手術の後で、未だに動きがままならず、仕事にも行けず悶々とした日々を送っています。
しかし、暗くなっていてもしようがない。
ここは思う存分落語を観よう!と思い、DVDやYouTubeで落語を観ています。

主に江戸を舞台とした古典落語には「まくら」や「くすぐり」は別として、当然片仮名言葉は出てきません。
長いと60分、或いはそれ以上にも及ぶ噺の中に一言も片仮名言葉が出てこない。
片仮名言葉を使わなくても人の心や物をこれだけ豊かに表現することができる。
素晴らしい芸だと改めて思いました。

噺家さんはどの言葉をどう使うかを自身で考えます。
今では使われなくなった言葉もでてきますが、それをどう使うかも噺家の腕次第。
説明を加える人もいるし、さらっと通り過ぎる人もいる。
「この言葉はもう通じない」と思えば、他の言葉に代える。
噺の筋をこう持ってゆけば理解してもらえるだろう。
といったように。

今回聴いた中では古今亭志ん朝の「お直し」が秀逸でした。
この噺に出てきた言葉をいくつか挙げてみると、
朋輩、様子がいい、遊女、花魁(おいらん)、女郎、牛太郎/妓夫太郎(ぎゅうたろう)、お茶を引く、証文を巻く、侠客、お給金、「こつ」へ出かける、きまりが悪い、昔語り、薹(とう)が立つ、まぶ、嫌な心持ち、などなど。

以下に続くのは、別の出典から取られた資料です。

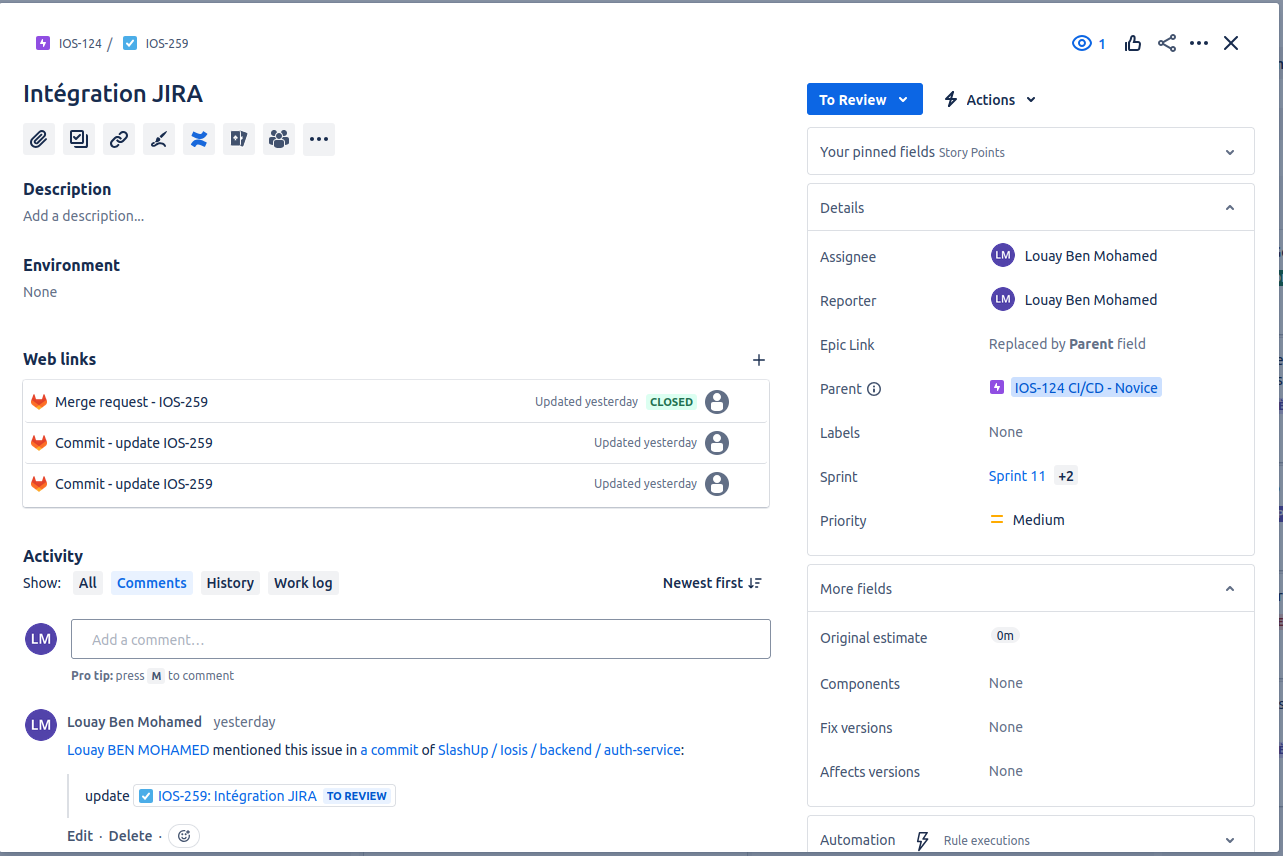The width and height of the screenshot is (1283, 856).
Task: Toggle watching via the watchers eye icon
Action: click(1080, 43)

志ん朝の噺ではこれらの言葉が何の説明もなしに出てきますが、噺の流れで意味が解る。
志ん朝ならではの名人芸でした。

因みに、遊女、花魁、女郎を使い分けているのも興味深いところです。

そして、噺を聴きながらもう一つ感じていること。
それは、私が好きな噺家さんはいずれも鼻濁音が奇麗だということです。
今は意識することもなくなってしまった「鼻濁音」。
日本語の文化として残しておきたいものの一つです。